Im Hinblick auf das Tauziehen bei der Klimakonferenz auf Bali hat Sven Harmeling, Klimaexperte der Umweltschutzorganisation Germanwatch, darauf hingewiesen, dass die Schwellenländer eine "konstruktive Rolle" spielen. Insbesondere China, Mexiko und Südafrika gehörten neben der EU zu den "dynamischsten Akteuren" bei den Verhandlungen.

Moderation: Christoph Heinemann |
    Christoph Heinemann: Die Zähigkeit, mit der auf der Insel Bali um Semantik, Syntax und Interpunktion gerungen wird, lässt für das Klima nichts Gutes erwarten. Die Teilnehmer der Weltklimakonferenz feilen an einem Kompromiss, der unterschiedliche Vorstellungen unter einen Hut bringen muss. Bildlich gesprochen und hinsichtlich der Emissionen auch im wörtlichen Sinne treten die einen aufs Gas, während die anderen bremsen. Diesen Fahrstil wollen sich einige an Ort und Stelle nicht bieten lassen. Am Telefon ist Sven Harmeling, Klimaexperte der Umweltschutzorganisation Germanwatch. Guten Tag!

    Sven Harmeling: Guten Abend hätte ich fast gesagt; hier ist es nämlich schon dunkel.

    Heinemann: Wir erreichen Sie nämlich auf Bali und dort werde wie üblich geschachert, getrickst, verhandelt und gedroht, aber diesmal sei es wirklich ernst. Das schreibt zumindest heute die "Süddeutsche Zeitung". Können Sie das bestätigen? Sind alle ernsthaft dabei?

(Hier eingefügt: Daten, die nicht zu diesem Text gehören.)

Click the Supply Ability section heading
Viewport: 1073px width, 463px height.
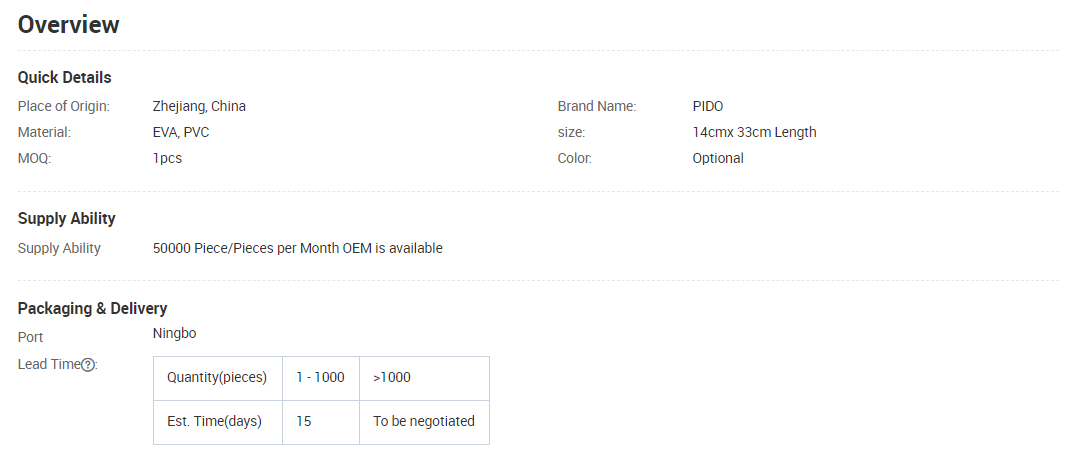click(67, 218)
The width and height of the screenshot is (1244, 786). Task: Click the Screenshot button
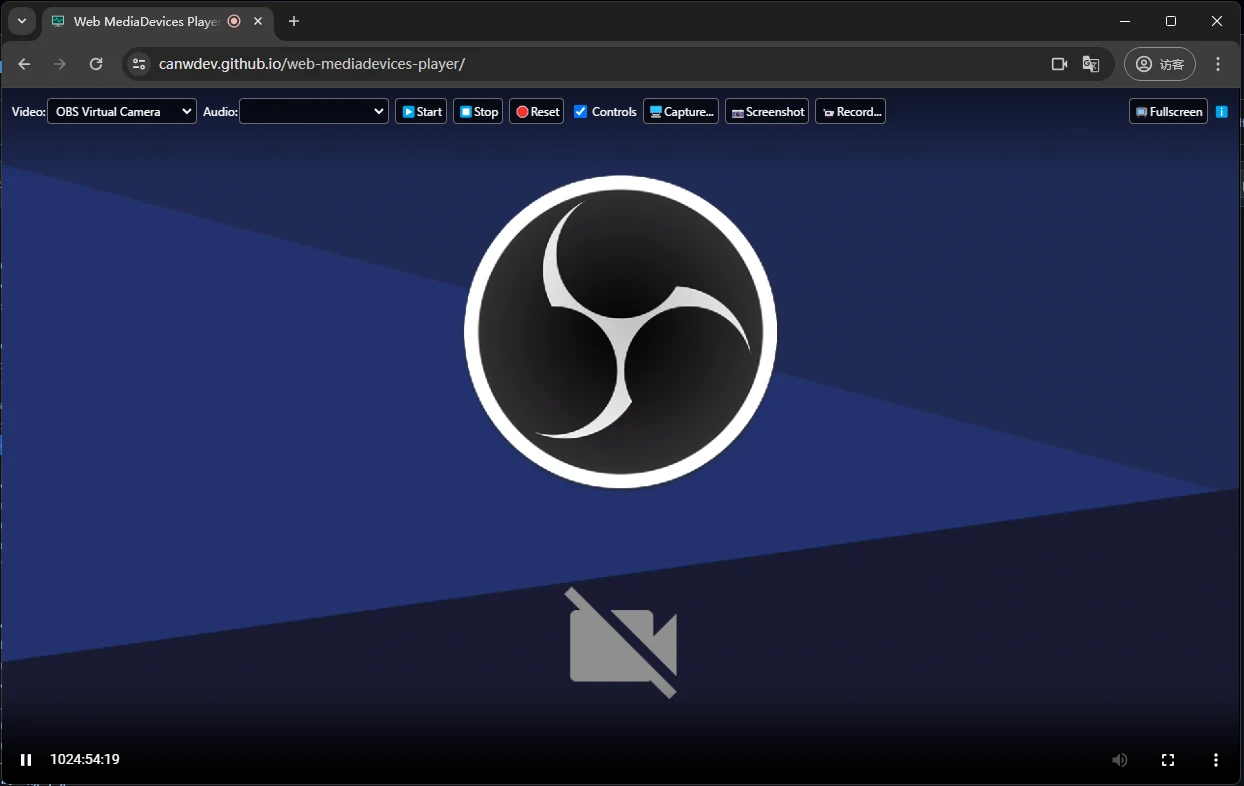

    Harmeling: Es sind schon alle ernsthaft dabei, aber natürlich unterschiedlich ernsthaft. Die USA und Russland spielen so ein bisschen ihre Rolle, die sie sonst auch spielen, wobei die USA heute doch deutliche Signale gemacht haben, dass sie bereit sind, sich zu bewegen. Ganz wichtig ist, dass die Schwellenländer, insbesondere China, Mexiko und Südafrika, hier eine ganz konstruktive Rolle spielen. Da wurde ja immer viel gefragt: Was machen die denn und wollen die überhaupt etwas beitragen? Die gehören aber wirklich neben der EU zu den dynamischsten Akteuren hier bei den ganzen Verhandlungen.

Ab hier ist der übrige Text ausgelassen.